Whether you own land along the Katy Trail that would be eligible for the trust or not, Burkhardt feels land conservation is something all of the surrounding property owners can support.
“The whole reason we did the book was really to bring attention to what a great resource and asset this area is along the river,” he said.
“It’s kind of you don’t know what you’ve got ’til it’s gone. We don’t want that to happen with places like this.”
The first 180 pages of “Missouri River Country” are essays written by prominent Missourians and glossy, colorful photos celebrating the beauty along the Missouri River. The last 12 pages, Burkhardt said with a laugh, are about the value of placing that land in a conservation trust.
“I say this a lot, but . . . to get people to conserve things, you first have to convince them that there’s something worth conserving,” he remarked.
So, in essence, the book, which will be reviewed in The Missourian’s “Novel Ideas” column this weekend, is part of an awareness campaign, just like the annual Treloar picnic.
“In many parts of the country, land trusts and conservation easements are something that everyone knows about; they’re very common. It’s like the FFA or the 4-H club. People in the countryside know what the land trust does,” he said.
Not so in Missouri, but the Burkhardts are trying to change that.
One of the early illustrations included in the book is a map of the Missouri River region, from the confluence with the Mississippi River to Hermann, painted by local artist Bryan Haynes. Burkhardt said the idea behind the map was to remind people of the history along this river.
“Our great artists . . . got inspiration from the river. Today our new artists — Billyo O’Donnell, Gary Lucy, Bryan Haynes — are doing it all over again,” he said.
The Burkhardts, who often bring visitors from other parts of the country to their farm near Marthasville, say they prefer to take Highway 94 just so they can take in the views, and their company is always impressed.
“They just can’t believe the beauty of the area,” said Burkhardt. “They just can’t believe this is an hour from St. Louis, this sort of environment.
“And our wineries . . . there’s only one other city in America that has a historic wine producing area 45 minutes away, and that’s San Francisco. But in St. Louis, we don’t talk about it.”
Knowing that sometimes the best way to educate adults is to start with children, the Burkhardts have created a coloring/activity book based on the coffee table book.
“We wanted to get kids to think about it, as a way to get their parents to think about it,” said Burkhardt.
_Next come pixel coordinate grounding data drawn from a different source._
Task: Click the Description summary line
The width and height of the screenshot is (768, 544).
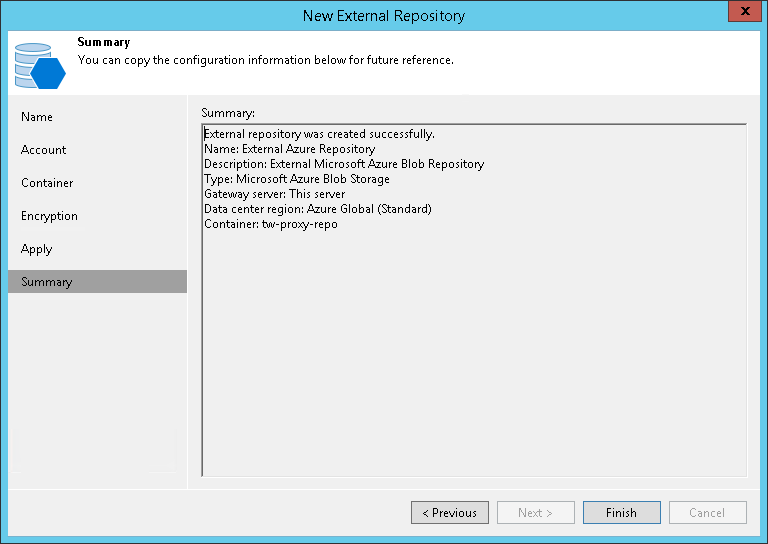Action: [x=344, y=164]
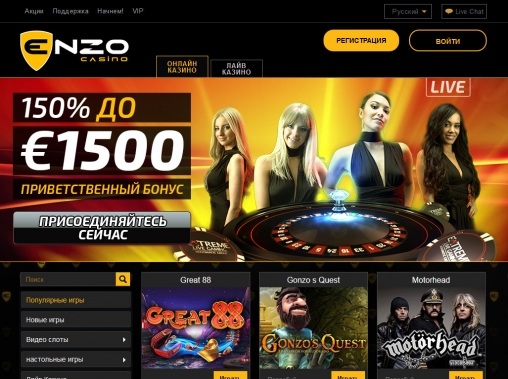Switch to Онлайн Казино tab
Viewport: 508px width, 379px height.
pos(182,67)
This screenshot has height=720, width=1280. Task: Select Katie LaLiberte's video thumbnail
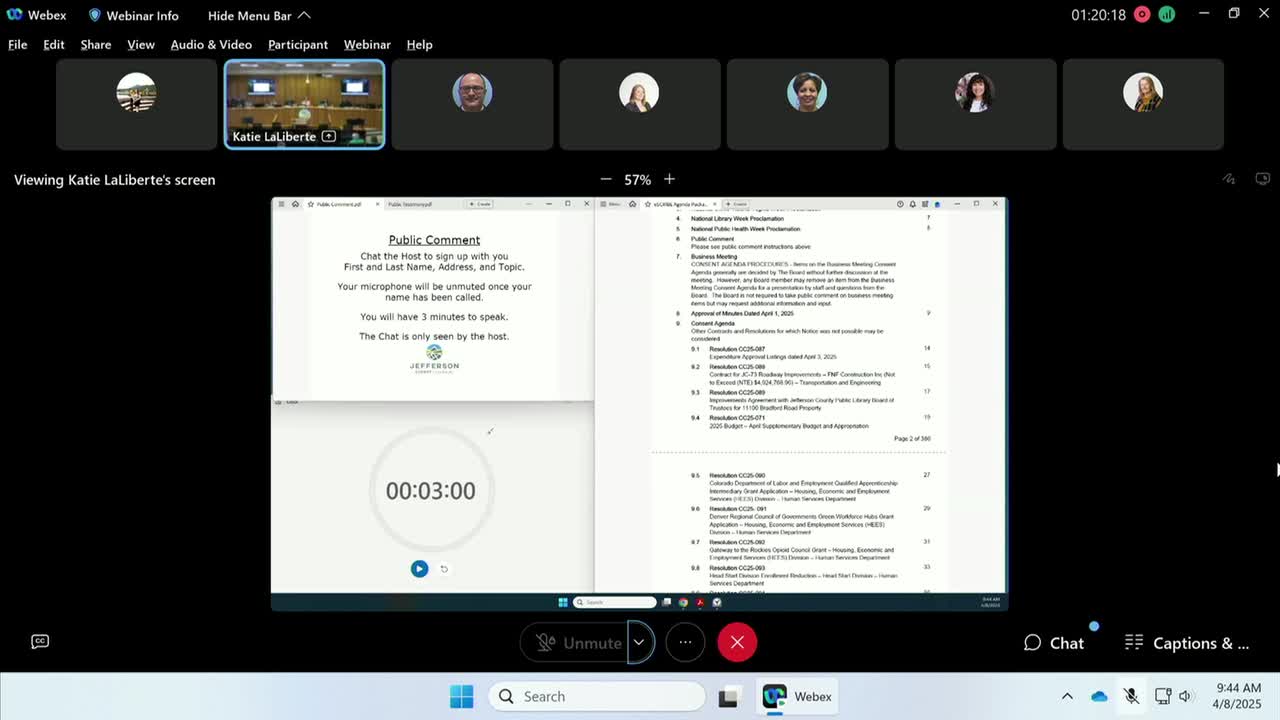(304, 104)
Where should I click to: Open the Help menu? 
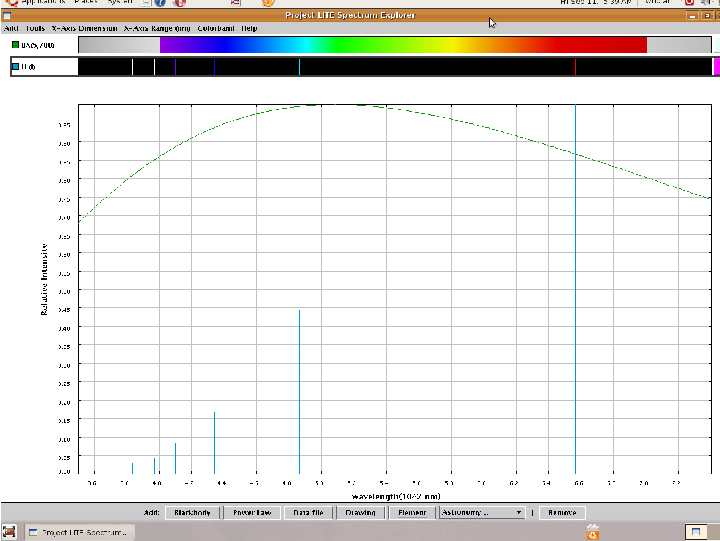point(249,28)
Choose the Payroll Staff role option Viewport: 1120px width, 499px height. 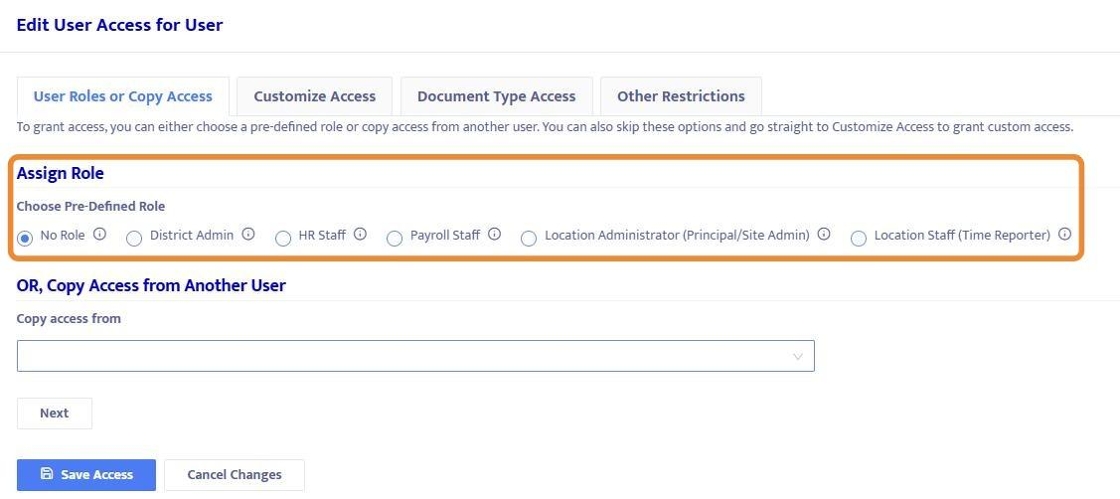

‘Land Doesn’t Protect Itself’
People who don’t own land eligible for the Katy Land Trust may think they are exempt from this conversation, but Burkhardt says that is a mistake. It’s important to let your voice be heard.
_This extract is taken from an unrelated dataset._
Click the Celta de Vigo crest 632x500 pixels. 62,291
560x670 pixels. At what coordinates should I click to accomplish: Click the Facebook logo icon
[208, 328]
“There are very few people who don’t enjoy the views of the countryside, but land doesn’t protect itself,” he said. “If you have unrestricted, unfettered development, at some point, it’s going to develop everything.”
People who support the mission of the Katy Land Trust can put their money where their heart is by purchasing copies of “Missouri River Country,” proceeds of which go to the Katy Land Trust, Magnificent Missouri and The Nature Conservancy to support Missouri conservation causes and to better connect Missourians with the countryside around them.
Published in partnership with Missouri Life Media, “Missouri River Country” is available for purchase at The Missouri Botanical Garden, The Smokehouse Market in Chesterfield, Bowood Farms or online at www.MagnificentMissouri.org.